--- Records shown ---
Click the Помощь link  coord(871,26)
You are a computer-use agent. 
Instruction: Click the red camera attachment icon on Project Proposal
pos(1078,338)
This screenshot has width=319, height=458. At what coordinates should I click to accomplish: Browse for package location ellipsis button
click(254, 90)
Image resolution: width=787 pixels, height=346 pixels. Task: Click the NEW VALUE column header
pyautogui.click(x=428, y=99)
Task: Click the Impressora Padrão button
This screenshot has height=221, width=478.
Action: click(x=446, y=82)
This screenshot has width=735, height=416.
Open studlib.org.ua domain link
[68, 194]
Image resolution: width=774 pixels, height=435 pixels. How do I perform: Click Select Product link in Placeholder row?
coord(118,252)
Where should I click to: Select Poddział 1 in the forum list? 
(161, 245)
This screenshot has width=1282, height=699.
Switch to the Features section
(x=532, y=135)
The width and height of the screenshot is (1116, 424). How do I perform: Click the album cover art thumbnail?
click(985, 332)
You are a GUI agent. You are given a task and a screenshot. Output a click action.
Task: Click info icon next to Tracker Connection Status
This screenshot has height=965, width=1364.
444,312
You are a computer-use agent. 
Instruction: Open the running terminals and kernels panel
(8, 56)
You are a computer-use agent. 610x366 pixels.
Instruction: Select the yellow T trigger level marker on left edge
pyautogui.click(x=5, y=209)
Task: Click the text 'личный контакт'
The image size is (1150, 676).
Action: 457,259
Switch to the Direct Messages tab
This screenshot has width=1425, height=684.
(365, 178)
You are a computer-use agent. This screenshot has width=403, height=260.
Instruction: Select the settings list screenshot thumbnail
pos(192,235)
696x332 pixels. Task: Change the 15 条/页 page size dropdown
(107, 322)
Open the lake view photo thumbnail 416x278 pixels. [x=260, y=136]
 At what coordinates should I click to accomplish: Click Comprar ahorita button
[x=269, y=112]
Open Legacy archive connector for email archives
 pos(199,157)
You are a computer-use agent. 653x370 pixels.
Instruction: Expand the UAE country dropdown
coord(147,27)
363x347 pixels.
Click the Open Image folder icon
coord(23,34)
---
▶ Directions
An exact reproduction of all the records is needed.

▶ Your solution
Click the Помощь link  coord(871,26)
You are a computer-use agent. 
Instruction: Click the red camera attachment icon on Project Proposal
pos(1078,338)
This screenshot has width=319, height=458. At what coordinates should I click to accomplish: Browse for package location ellipsis button
click(254, 90)
Image resolution: width=787 pixels, height=346 pixels. Task: Click the NEW VALUE column header
pyautogui.click(x=428, y=99)
Task: Click the Impressora Padrão button
This screenshot has height=221, width=478.
Action: click(x=446, y=82)
This screenshot has width=735, height=416.
Open studlib.org.ua domain link
[68, 194]
Image resolution: width=774 pixels, height=435 pixels. How do I perform: Click Select Product link in Placeholder row?
coord(118,252)
Where should I click to: Select Poddział 1 in the forum list? 
(161, 245)
This screenshot has width=1282, height=699.
Switch to the Features section
(x=532, y=135)
The width and height of the screenshot is (1116, 424). How do I perform: Click the album cover art thumbnail?
click(985, 332)
You are a GUI agent. You are given a task and a screenshot. Output a click action.
Task: Click info icon next to Tracker Connection Status
This screenshot has height=965, width=1364.
444,312
You are a computer-use agent. 
Instruction: Open the running terminals and kernels panel
(8, 56)
You are a computer-use agent. 610x366 pixels.
Instruction: Select the yellow T trigger level marker on left edge
pyautogui.click(x=5, y=209)
Task: Click the text 'личный контакт'
The image size is (1150, 676).
Action: 457,259
Switch to the Direct Messages tab
This screenshot has width=1425, height=684.
(365, 178)
You are a computer-use agent. This screenshot has width=403, height=260.
Instruction: Select the settings list screenshot thumbnail
pos(192,235)
696x332 pixels. Task: Change the 15 条/页 page size dropdown
(107, 322)
Open the lake view photo thumbnail 416x278 pixels. [x=260, y=136]
 At what coordinates should I click to accomplish: Click Comprar ahorita button
[x=269, y=112]
Open Legacy archive connector for email archives
 pos(199,157)
You are a computer-use agent. 653x370 pixels.
Instruction: Expand the UAE country dropdown
coord(147,27)
363x347 pixels.
Click the Open Image folder icon
coord(23,34)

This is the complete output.